#ubuntu-autopilot 2015-03-02
<veebers> thomi: hey, you have a moment?
<thomi> veebers: depends
<veebers> thomi: heh, was just going to ask, what do you know about NotImplemented? I thought it was a 'normal' exception, but it's not a callable (like ValueError for instance)
<thomi> veebers: NotImplementedError is the callable
<veebers> thomi: ugh, of course, thanks :-)

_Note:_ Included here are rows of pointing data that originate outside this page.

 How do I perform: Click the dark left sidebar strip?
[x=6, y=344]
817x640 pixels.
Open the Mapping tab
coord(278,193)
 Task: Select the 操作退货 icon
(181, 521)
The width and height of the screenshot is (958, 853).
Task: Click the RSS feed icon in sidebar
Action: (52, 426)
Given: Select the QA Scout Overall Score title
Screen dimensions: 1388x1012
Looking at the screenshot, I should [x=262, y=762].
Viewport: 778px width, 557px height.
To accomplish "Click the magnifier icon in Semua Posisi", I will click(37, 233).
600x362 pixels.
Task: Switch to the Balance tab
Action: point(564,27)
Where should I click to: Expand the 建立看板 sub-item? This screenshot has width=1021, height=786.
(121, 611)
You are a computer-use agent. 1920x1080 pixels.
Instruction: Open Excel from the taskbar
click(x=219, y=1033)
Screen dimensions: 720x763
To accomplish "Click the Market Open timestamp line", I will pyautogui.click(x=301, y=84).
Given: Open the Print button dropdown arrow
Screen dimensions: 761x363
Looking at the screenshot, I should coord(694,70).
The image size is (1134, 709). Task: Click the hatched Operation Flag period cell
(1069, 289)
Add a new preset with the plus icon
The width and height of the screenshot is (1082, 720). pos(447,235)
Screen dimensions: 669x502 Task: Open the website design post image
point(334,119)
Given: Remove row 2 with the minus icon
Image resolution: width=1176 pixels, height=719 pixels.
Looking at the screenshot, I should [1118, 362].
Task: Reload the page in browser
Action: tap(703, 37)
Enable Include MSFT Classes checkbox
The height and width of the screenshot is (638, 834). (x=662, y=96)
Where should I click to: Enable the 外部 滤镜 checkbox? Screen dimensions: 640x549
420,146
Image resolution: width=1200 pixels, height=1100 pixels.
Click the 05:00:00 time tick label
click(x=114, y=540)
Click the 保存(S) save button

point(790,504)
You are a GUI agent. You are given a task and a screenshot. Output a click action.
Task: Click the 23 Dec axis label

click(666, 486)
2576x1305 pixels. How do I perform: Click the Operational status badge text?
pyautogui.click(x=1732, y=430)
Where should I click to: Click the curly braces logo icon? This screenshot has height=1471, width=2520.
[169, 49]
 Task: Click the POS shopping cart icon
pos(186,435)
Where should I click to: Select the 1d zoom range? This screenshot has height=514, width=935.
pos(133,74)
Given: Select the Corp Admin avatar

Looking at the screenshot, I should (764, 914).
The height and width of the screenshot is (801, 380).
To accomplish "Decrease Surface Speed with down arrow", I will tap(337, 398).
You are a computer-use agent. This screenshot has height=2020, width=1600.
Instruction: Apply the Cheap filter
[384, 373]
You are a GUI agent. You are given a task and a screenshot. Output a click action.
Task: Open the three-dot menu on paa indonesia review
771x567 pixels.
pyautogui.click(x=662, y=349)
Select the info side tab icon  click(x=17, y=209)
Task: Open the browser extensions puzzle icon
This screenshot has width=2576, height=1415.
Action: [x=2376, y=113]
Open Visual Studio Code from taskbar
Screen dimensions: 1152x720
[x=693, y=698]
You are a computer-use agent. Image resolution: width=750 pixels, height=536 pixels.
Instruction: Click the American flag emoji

#ubuntu-autopilot 2015-03-03
<thomi> barry: got a second?
<barry> thomi: about to head to a meeting in 4m
<thomi> barry: this should be fast... I'm building a deb package, and quilt is complaining about upstream source changes, but I haven't made any, and the diff it's generating (to show me the changes I made) is  http://paste.ubuntu.com/10518520/
<thomi> it thinks I modified /dev/null? wtf?
<thomi> oh, or is that it's way of saying that I created an empty file?
<barry> thomi: the latter :)
<barry> thomi: maybe the test suite leaves a turd?
 * thomi rolls eyes
<thomi> yeah
<thomi> thanks :D
<thomi> thomas
<thomi> oops
<barry> thomi: np! :)
#ubuntu-autopilot 2015-03-04
<thomi> barry: I don't suppose you're still around?